Exercise prompt ▸ Look for the line with "Image resolution: width=1448" in the entries below, then extract that line and all lines after it exactly, with pictures left out.

[[ Data in this exercise, beginning ]]

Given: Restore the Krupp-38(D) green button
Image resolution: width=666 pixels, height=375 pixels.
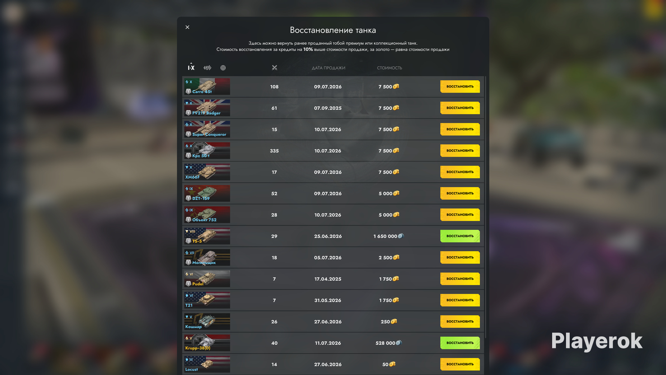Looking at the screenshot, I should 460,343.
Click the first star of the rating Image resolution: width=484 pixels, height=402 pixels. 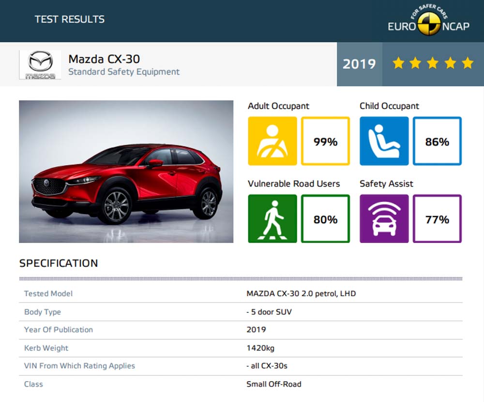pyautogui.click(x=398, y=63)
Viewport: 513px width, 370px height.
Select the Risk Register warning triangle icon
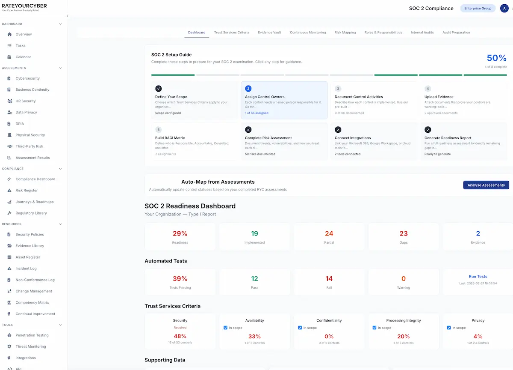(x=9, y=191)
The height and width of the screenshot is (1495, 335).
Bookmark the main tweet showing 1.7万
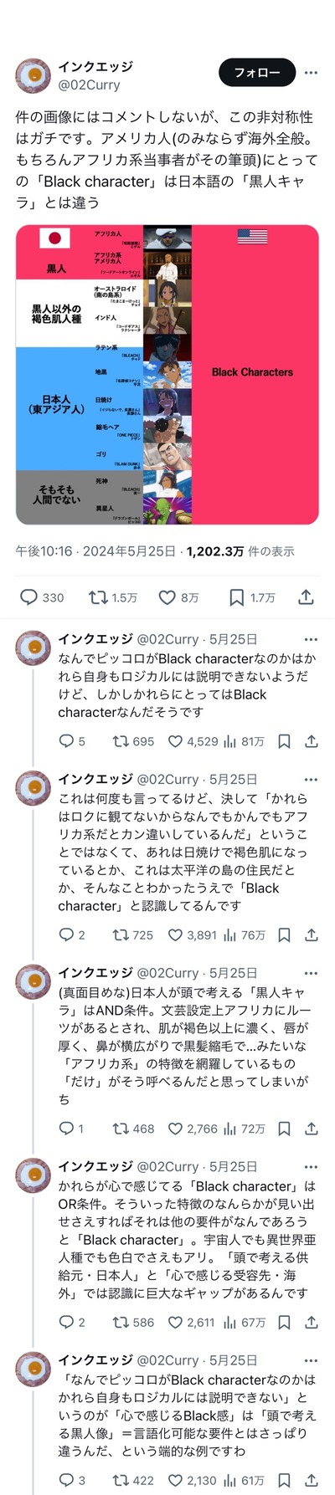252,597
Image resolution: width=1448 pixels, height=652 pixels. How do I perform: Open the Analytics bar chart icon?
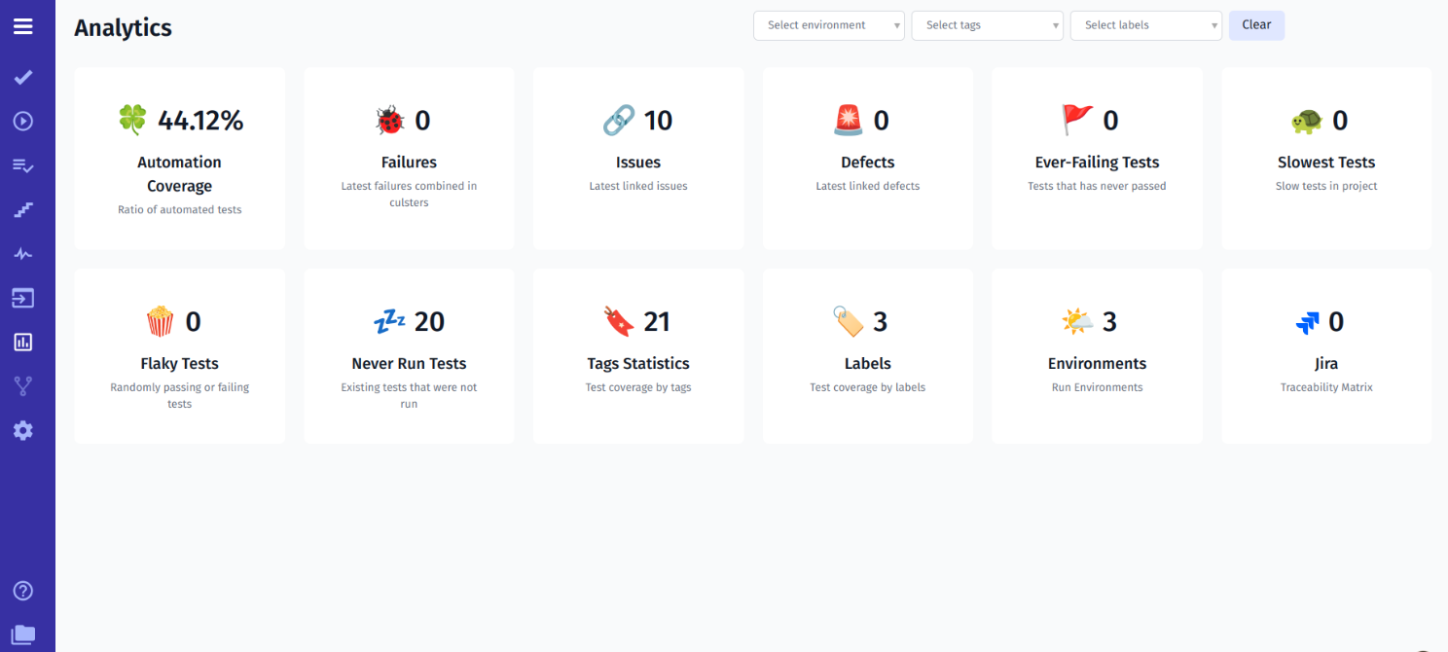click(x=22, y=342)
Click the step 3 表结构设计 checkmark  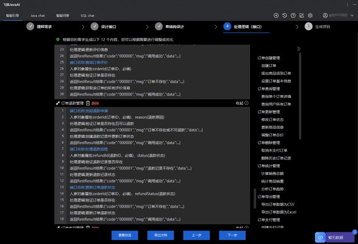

[[ Data in this exercise, end ]]

Result of this task ▸
Image resolution: width=1448 pixels, height=652 pixels. How do I perform: Open the Analytics bar chart icon?
click(x=22, y=342)
Click the step 3 表结构设计 checkmark  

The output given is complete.